- WHAT THE TASK ASKS -
Return the full listing, so that each line matches the original exactly.

- PROVIDED RECORDS -
*** Block opens ***

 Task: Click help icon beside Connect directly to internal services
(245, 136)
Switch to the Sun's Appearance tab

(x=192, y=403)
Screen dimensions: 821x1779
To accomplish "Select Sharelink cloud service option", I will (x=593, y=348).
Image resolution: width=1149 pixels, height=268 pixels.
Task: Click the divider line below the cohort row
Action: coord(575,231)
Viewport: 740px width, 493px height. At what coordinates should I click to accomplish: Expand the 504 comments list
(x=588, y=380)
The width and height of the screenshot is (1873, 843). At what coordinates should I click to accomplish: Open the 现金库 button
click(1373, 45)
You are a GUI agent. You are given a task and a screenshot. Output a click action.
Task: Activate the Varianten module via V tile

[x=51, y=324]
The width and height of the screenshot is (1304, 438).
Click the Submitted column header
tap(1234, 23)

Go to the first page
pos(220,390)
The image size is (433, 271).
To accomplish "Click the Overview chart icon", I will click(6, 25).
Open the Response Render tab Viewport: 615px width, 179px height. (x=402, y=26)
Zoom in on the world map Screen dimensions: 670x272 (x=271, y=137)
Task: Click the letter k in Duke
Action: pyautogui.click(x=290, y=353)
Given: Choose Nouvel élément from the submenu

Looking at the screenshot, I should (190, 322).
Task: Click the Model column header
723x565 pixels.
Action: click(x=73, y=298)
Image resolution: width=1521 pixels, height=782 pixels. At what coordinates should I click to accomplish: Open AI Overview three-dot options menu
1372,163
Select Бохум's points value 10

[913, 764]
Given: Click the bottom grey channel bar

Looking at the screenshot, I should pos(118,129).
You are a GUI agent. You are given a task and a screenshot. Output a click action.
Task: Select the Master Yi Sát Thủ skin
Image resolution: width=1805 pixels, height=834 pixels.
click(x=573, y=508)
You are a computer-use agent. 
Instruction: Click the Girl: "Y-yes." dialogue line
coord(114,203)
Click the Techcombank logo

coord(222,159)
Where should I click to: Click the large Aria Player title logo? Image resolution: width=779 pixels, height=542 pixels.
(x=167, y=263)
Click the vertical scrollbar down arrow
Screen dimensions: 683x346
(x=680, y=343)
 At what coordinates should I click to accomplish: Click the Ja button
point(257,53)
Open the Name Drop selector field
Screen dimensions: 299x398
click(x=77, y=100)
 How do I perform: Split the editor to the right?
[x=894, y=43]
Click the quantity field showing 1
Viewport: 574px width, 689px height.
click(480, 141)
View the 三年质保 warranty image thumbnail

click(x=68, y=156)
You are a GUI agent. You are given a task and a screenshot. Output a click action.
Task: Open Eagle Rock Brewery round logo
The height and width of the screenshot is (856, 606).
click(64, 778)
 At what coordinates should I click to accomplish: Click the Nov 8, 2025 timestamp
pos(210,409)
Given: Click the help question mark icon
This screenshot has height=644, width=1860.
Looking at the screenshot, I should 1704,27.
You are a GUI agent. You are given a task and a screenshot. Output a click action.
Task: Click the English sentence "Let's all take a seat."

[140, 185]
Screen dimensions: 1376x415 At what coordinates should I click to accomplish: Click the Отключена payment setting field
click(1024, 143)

*** Block closes ***

- OUTPUT FOR THIS EXERCISE -
 Task: Click help icon beside Connect directly to internal services
(245, 136)
Switch to the Sun's Appearance tab

(x=192, y=403)
Screen dimensions: 821x1779
To accomplish "Select Sharelink cloud service option", I will (x=593, y=348).
Image resolution: width=1149 pixels, height=268 pixels.
Task: Click the divider line below the cohort row
Action: coord(575,231)
Viewport: 740px width, 493px height. At what coordinates should I click to accomplish: Expand the 504 comments list
(x=588, y=380)
The width and height of the screenshot is (1873, 843). At what coordinates should I click to accomplish: Open the 现金库 button
click(1373, 45)
You are a GUI agent. You are given a task and a screenshot. Output a click action.
Task: Activate the Varianten module via V tile

[x=51, y=324]
The width and height of the screenshot is (1304, 438).
Click the Submitted column header
tap(1234, 23)

Go to the first page
pos(220,390)
The image size is (433, 271).
To accomplish "Click the Overview chart icon", I will click(6, 25).
Open the Response Render tab Viewport: 615px width, 179px height. (x=402, y=26)
Zoom in on the world map Screen dimensions: 670x272 (x=271, y=137)
Task: Click the letter k in Duke
Action: pyautogui.click(x=290, y=353)
Given: Choose Nouvel élément from the submenu

Looking at the screenshot, I should (190, 322).
Task: Click the Model column header
723x565 pixels.
Action: click(x=73, y=298)
Image resolution: width=1521 pixels, height=782 pixels. At what coordinates should I click to accomplish: Open AI Overview three-dot options menu
1372,163
Select Бохум's points value 10

[913, 764]
Given: Click the bottom grey channel bar

Looking at the screenshot, I should pos(118,129).
You are a GUI agent. You are given a task and a screenshot. Output a click action.
Task: Select the Master Yi Sát Thủ skin
Image resolution: width=1805 pixels, height=834 pixels.
click(x=573, y=508)
You are a computer-use agent. 
Instruction: Click the Girl: "Y-yes." dialogue line
coord(114,203)
Click the Techcombank logo

coord(222,159)
Where should I click to: Click the large Aria Player title logo? Image resolution: width=779 pixels, height=542 pixels.
(x=167, y=263)
Click the vertical scrollbar down arrow
Screen dimensions: 683x346
(x=680, y=343)
 At what coordinates should I click to accomplish: Click the Ja button
point(257,53)
Open the Name Drop selector field
Screen dimensions: 299x398
click(x=77, y=100)
 How do I perform: Split the editor to the right?
[x=894, y=43]
Click the quantity field showing 1
Viewport: 574px width, 689px height.
click(480, 141)
View the 三年质保 warranty image thumbnail

click(x=68, y=156)
You are a GUI agent. You are given a task and a screenshot. Output a click action.
Task: Open Eagle Rock Brewery round logo
The height and width of the screenshot is (856, 606).
click(64, 778)
 At what coordinates should I click to accomplish: Click the Nov 8, 2025 timestamp
pos(210,409)
Given: Click the help question mark icon
This screenshot has height=644, width=1860.
Looking at the screenshot, I should 1704,27.
You are a GUI agent. You are given a task and a screenshot. Output a click action.
Task: Click the English sentence "Let's all take a seat."

[140, 185]
Screen dimensions: 1376x415 At what coordinates should I click to accomplish: Click the Отключена payment setting field
click(1024, 143)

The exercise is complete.